At the time, I thought she was being perhaps a little dramatic or the morning blues hadn’t quite shaken themselves from her body. But that was before I turned forty, before my own body decided it would no longer function as it once had. Now I have a perennially stiff and aching neck and my back refuses to do as I ask of it. If I push it too far, it seizes up and sends jolts of pain along my spine for days on end. Since turning forty, there’s also the extra weight that refuses to budge. I also seem to have lost my grasp of certain words and leave my friends hanging in mid-air as I search desperately for that elusive term, the one I really have my heart set on, before I simply give up and say, ‘I can’t think of the word,’ disappointingly substituting it with one that is both inferior, and often entirely out of context. I will then remember the correct word several hours later and say it aloud to my friends to prove I haven’t lost all my marbles, just yet.

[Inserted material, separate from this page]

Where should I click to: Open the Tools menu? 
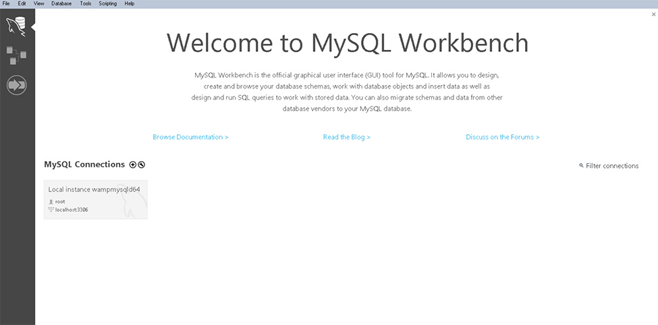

These were the days when sleep wasn’t so elusive, when I drank more wine and less tea, when I could be relied on to be the last to leave on a Friday night (we called them ‘Fridays with Toddy’) and could fuel you with stories to tell for years to come. And most certainly, this was before the tinnitus, the high cholesterol, the constant threat of diabetes, the skin cancers, the stray white hairs on unfortunate body parts . . . before catching my own reflection was sometimes like passing a stranger on the street. I don’t feel that old. When on earth did I start looking so much like my mother?

Now I understand exactly what my mother meant. And I’m not even fifty, whereas she’d been over sixty at the time she’d lamented the onset of old age. Yet I also hear my mother’s other words: ‘There’s still life in the old girl yet.’

I stave off the encroachment of old age as best I can by running as often as I am able, eating healthily most of the time and drinking less wine. I push my body as Jeff’s chief labourer and stay active maintaining our property. I keep my mind sharp with books, writing, watching (non-sensationalist) documentaries, playing sudoku and mucking up Mum’s crossword puzzles at every opportunity. Thirty-nine down. Eight Letters. Interfering. M _ D D _ _ N G. I’m not ready to surrender. I’m aware of those niggles in my body and mind, I acknowledge them. Then I pretend I can’t feel them.

My childhood may not have been picture-postcard perfect but I do consider myself one of the luckiest chumps around. I can’t say I loved my school years, but my home life was, more often than not, bliss. Jude and Pete have been (and continue to be) what I can only summarise as selfless, ceaselessly tolerant and immeasurably loving parents. Oh, I might bemoan the odd behaviour of theirs (enough to even fill an entire book, say).

The realities of them being over the hill are that my voice may never recover from all the repeated yelling at Dad nor my ears from Mum’s screaming into the phone. I will spend an inordinate amount of time over the next few years solving their technological issues, speaking to customer service personnel on their behalf, translating technical information for them and harassing them to pay closer attention to what the doctor has said and what they eat. Who won at bingo, who died last week, how many burnt-out cars are on the highway and how marvellous Grant is for fixing broken items or finishing incomplete jobs around the house will be relayed to me ad nauseum (and the same stories more than once).

My parents will continue to find comfort in the things they love and may very well refuse to look to further horizons, choosing instead to stick only to what has been tried and tested. If ever they do find themselves outside that comfort zone, it will probably be me who attempts to calm their anxiety levels and indeed this will likely become an expectation. Whatever is happening in my life should be placed on hold in order to attend to what is causing grief or stress in theirs.